In the question the graph is given and I am to determine the Laplace transform of the function. I managed to get this function which produces the right graph but I can't help thinking that I've overcomplicated it as it seems a little tricky determining the transform. Also, I lost track while I was forming this and I can't work out where the +1 comes from in the heaviside(-t/T+1) part.
Bonus question - I had to set T= to a constant for it to work, how do I tell wolfram to treat the value as a constant rather than a variable? I tried adding 'for t' at the end but it didn't work.
You can write the function for the ramp between $1$ and $5$: $$y(t)=\frac{x}{5} $$ $$Y(s)=\frac{1}{5s^2}$$
You can do this with the formula: $y-y_1=(\frac{y_2-y_1}{x_2-x_1})(x-x_1)$, between the point: $A(x_1=0 ; y_1=0)$ and $B(x_2=5 ; y_2=1)$.
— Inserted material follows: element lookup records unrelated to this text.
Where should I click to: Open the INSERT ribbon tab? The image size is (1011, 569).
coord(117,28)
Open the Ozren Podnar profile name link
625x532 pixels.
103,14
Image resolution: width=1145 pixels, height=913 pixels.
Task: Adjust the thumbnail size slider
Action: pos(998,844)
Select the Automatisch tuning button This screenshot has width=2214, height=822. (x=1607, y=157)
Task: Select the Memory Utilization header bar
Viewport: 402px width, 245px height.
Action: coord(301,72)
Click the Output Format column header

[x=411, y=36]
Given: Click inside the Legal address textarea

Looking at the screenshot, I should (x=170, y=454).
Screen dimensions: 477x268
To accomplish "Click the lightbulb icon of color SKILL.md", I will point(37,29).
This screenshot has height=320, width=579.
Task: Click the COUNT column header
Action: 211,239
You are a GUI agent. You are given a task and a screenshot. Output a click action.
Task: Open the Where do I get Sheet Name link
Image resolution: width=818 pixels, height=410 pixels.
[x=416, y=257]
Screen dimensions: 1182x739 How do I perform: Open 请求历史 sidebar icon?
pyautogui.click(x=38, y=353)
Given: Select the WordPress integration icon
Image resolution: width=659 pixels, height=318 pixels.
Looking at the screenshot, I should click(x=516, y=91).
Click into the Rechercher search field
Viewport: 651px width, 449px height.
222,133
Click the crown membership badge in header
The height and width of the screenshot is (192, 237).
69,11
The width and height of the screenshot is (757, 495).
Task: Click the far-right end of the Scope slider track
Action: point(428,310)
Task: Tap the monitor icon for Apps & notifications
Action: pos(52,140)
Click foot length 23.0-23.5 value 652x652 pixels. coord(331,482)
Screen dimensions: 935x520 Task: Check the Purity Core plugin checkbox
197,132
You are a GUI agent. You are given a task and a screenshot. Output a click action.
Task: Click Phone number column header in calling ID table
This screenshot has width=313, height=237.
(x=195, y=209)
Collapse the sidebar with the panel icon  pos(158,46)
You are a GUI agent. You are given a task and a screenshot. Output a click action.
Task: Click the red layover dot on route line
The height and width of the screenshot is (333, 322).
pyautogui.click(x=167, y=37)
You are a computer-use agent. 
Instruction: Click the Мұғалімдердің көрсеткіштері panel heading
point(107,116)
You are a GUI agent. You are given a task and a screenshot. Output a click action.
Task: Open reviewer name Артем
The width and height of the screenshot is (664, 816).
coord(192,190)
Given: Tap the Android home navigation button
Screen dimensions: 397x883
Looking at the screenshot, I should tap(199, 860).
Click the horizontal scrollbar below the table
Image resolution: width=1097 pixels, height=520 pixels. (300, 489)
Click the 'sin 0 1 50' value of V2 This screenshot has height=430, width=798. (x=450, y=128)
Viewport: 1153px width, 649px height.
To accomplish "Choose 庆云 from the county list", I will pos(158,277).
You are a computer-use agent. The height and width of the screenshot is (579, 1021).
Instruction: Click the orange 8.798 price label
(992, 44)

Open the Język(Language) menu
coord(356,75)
Now you have to consider the ramp just in the interval $[0,5]$, and to do so you use the frequency shift property: $$\mathscr{L}^{-1}\{F(s)e^{-as}\}=f(x-a)$$ In this way: $$Y(s)=\frac{1}{5s^2}-\frac{1}{5s^2}e^{-5s}$$ That, if $f(t)=\frac{x}{5}$, comes from: $$y(t)=f(t)-f(t-5)$$ With, of course, $\mathscr{L}\{x\}=\frac{1}{s^2}$
Because the step function goes to infinity, the result $Y(s)$ is your solution. In fact, if you perform the difference between the two functions, you obtain a straight constant line equal to $5$ that starts from $x=5$.